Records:
▼▼▼
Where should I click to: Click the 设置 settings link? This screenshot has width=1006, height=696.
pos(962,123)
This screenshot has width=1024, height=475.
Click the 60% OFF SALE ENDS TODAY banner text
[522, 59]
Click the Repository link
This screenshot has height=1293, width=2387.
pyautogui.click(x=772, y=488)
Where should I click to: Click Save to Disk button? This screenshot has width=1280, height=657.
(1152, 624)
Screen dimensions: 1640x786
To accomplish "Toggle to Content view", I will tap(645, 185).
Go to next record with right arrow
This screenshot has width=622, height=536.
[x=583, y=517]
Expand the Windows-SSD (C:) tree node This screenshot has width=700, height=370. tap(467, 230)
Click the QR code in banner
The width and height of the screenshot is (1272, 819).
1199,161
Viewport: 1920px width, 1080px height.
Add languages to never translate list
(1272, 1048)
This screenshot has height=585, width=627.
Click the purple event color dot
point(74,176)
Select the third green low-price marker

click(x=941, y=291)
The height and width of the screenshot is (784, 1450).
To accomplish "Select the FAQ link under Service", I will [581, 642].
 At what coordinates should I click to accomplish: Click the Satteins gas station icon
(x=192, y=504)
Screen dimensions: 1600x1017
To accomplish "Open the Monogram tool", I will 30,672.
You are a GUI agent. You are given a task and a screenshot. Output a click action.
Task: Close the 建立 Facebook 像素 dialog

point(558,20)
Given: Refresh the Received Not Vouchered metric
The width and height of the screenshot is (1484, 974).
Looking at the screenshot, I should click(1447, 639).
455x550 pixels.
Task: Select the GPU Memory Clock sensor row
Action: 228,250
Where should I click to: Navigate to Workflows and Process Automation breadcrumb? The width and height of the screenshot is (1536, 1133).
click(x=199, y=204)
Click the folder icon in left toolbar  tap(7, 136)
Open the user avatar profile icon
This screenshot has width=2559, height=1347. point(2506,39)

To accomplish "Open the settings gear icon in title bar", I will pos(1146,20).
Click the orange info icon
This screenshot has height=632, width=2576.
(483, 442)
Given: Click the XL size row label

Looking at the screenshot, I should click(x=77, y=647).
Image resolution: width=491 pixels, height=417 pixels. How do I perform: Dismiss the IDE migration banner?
▲▲▲
* **What the exercise asks**: Swap "Where should I click to" for "Where do I click to" in the data, starting at the first line and stopping after the line that contains "point(558,20)". Can you give those lines again with everything else left unchanged?

* **Response**:
Where do I click to: Click the 设置 settings link? This screenshot has width=1006, height=696.
pos(962,123)
This screenshot has width=1024, height=475.
Click the 60% OFF SALE ENDS TODAY banner text
[522, 59]
Click the Repository link
This screenshot has height=1293, width=2387.
pyautogui.click(x=772, y=488)
Where do I click to: Click Save to Disk button? This screenshot has width=1280, height=657.
(1152, 624)
Screen dimensions: 1640x786
To accomplish "Toggle to Content view", I will tap(645, 185).
Go to next record with right arrow
This screenshot has width=622, height=536.
[x=583, y=517]
Expand the Windows-SSD (C:) tree node This screenshot has width=700, height=370. tap(467, 230)
Click the QR code in banner
The width and height of the screenshot is (1272, 819).
1199,161
Viewport: 1920px width, 1080px height.
Add languages to never translate list
(1272, 1048)
This screenshot has height=585, width=627.
Click the purple event color dot
point(74,176)
Select the third green low-price marker

click(x=941, y=291)
The height and width of the screenshot is (784, 1450).
To accomplish "Select the FAQ link under Service", I will [581, 642].
 At what coordinates should I click to accomplish: Click the Satteins gas station icon
(x=192, y=504)
Screen dimensions: 1600x1017
To accomplish "Open the Monogram tool", I will 30,672.
You are a GUI agent. You are given a task and a screenshot. Output a click action.
Task: Close the 建立 Facebook 像素 dialog

point(558,20)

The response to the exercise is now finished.